Apparently none of the Salem witches were actually burned at the stake (they did that kind of thing in Europe which is why we took all our favorite witches to the New World and started our own country) but now that we’re more enlightened we realize that “witches” should not be punished and should instead be given jobs as editorial writers for Shit You Can No Longer Say magazine.
Moving on.
Spring cleaning is related to the Catholic church and its tradition of wiping the altar clean on Maundy Thursday which I’d never heard of but apparently comes from the Latin “mandatum” which means “command” which refers to the instructions Jesus gave his disciples at the Last Supper which included: “Be thou wary of someone swallowing your rod, unless you’re into that sort of thing and let’s face it, anyone who owns a rod probably is, but if you take pictures while it happens, be cool and don’t share them with anybody.” Also: this information gives completely new insight to the Mamas and Papas hit record, Maundy, Maundy.

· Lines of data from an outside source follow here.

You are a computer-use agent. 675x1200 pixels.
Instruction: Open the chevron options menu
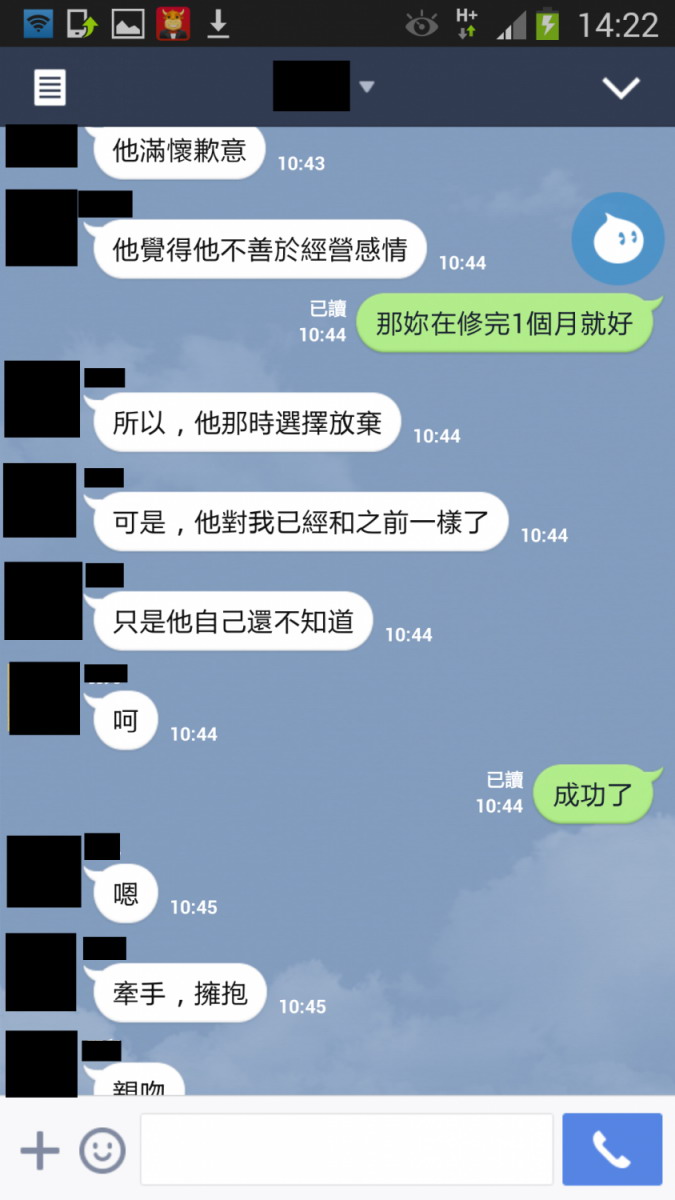[x=620, y=88]
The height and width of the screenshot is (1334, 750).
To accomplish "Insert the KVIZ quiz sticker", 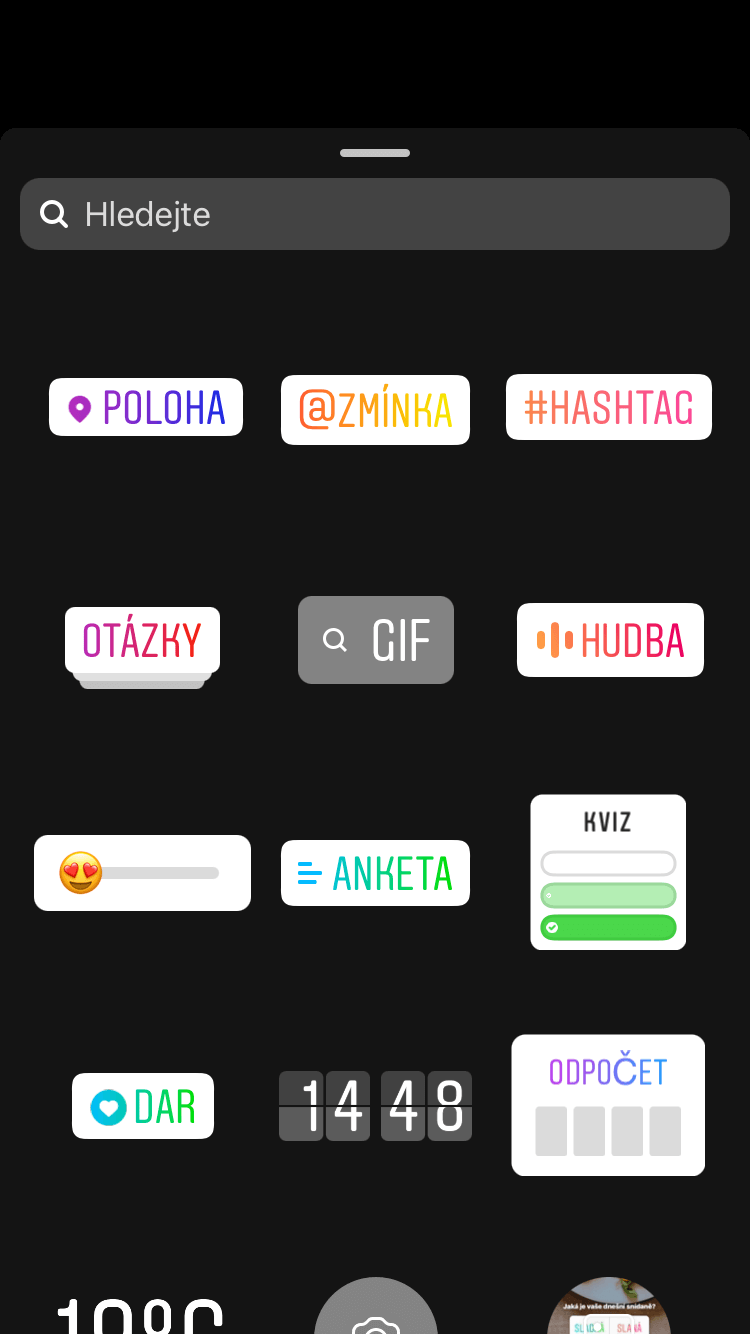I will click(x=608, y=872).
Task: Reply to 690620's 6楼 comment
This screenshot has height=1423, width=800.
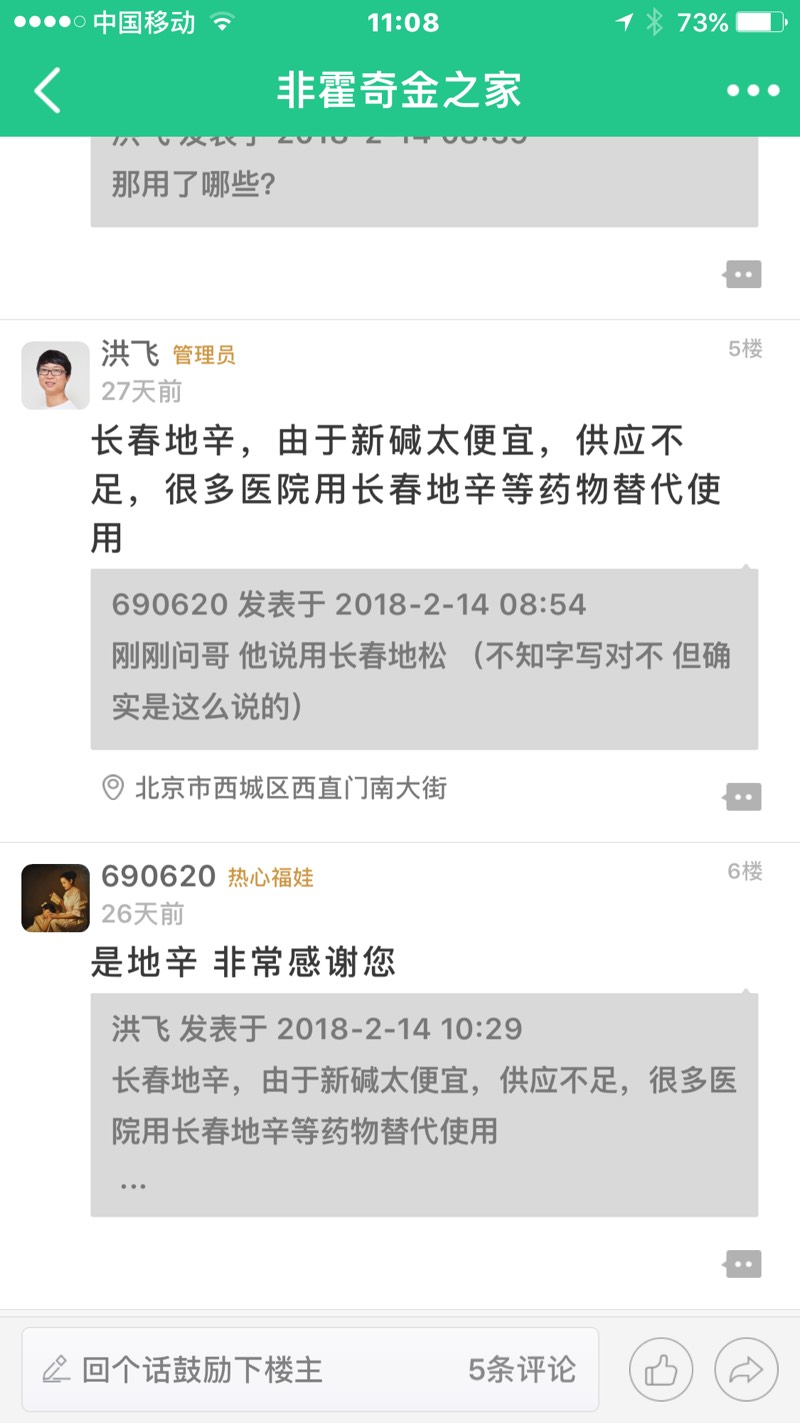Action: pyautogui.click(x=743, y=1264)
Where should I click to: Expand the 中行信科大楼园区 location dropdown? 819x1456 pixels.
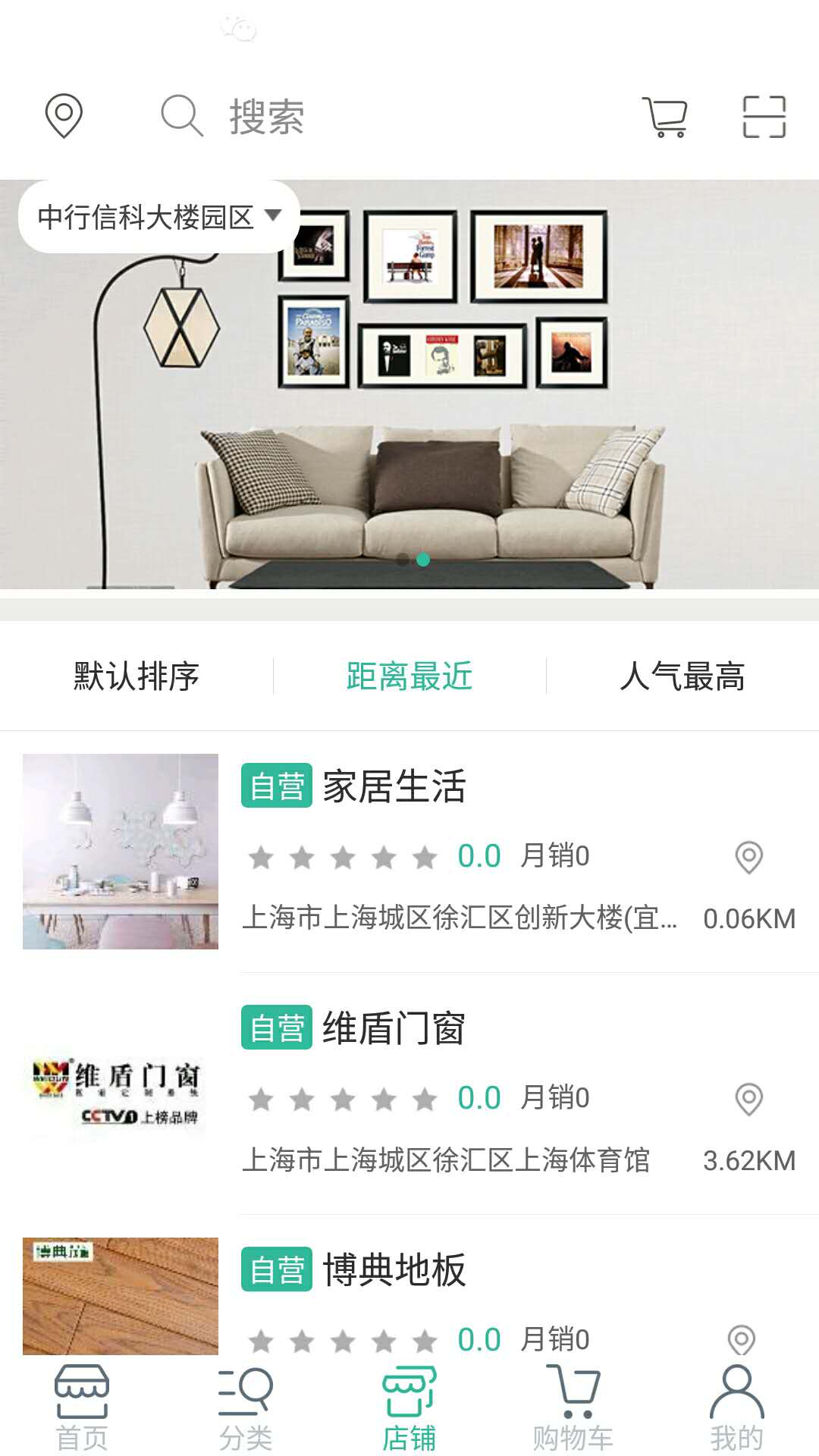(x=159, y=217)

Or…maybe spring cleaning comes from Chinese traditions and you do it to wash away bad luck and misfortune and get you and your furniture aligned with Feng Shui practices and because the Cantonese apparently have a saying: “Wash away the dirt on Ninyabatt” which is not a girl named Ninya like it sounds, but is instead a holiday. Although…I’m pretty sure I just got a Facebook Friend request from Ninya Batt who is smoking hot, but looks like she could use a good scrubbing.
The last two items (and I’m referring to the parts I didn’t make up) come from Fantastic Cleaners blog, a thing that sounds like I made up, but didn’t…unfortunately. I mean what kind of anal-retentive personality is required to make you want to spend your days writing articles about the history of cleaning stuff?
(Wait…I just realized I’m writing an article about the history of cleaning stuff, so Your Honor, we’d like that last remark stricken from the record and would appreciate you instructing the jury to ignore it when I completely contradict myself. Thank you…and it looks like that robe needs a good scrubbing.)
Spring cleaning is actually related to the Japanese practice of “osoji” which apparently means “big cleanup” and that translation reminds me of the put-it-together-yourself rocking chair we bought that had instructions translated from the original Japanese and finished with this final command: “Now to commence the rocking.”
So what have we learned today?
1. I’m easily distracted.
2. Many of our traditions come from goofy stuff that over time gained undeserved respectability. Never forget that in 1828 the city of Philadelphia tried to sell what became known as the “Liberty Bell” for scrap metal and it didn’t become a symbol of freedom until 1847 when a guy named George Lippard made up a story to explain the crack. And I didn’t make that up.
And finally…
3. You can put any goddamn thing you want on the internet.
I have reached the point where I no longer have space to post cartoons, so check in tomorrow and see if I finally get around to it. Until then, have a happy Tuesday and maybe you should get out your vacuum cleaner and gives those rugs a once over…Charlton Heston would approve.
I love stream-of-consciousness Lee. If you've never been, someday treat yourself to a visit to Salem, MA. The heart of the city (the fun, witchy parts) has a kind of SantaCaliGon Days vibe, only decked out in black Goth attire with lots of tarot cards and "Bat Burgers". A Goody Osborne on every corner, amongst the genuinely historical places (all fascinating).
We're you on acid when you wrote this??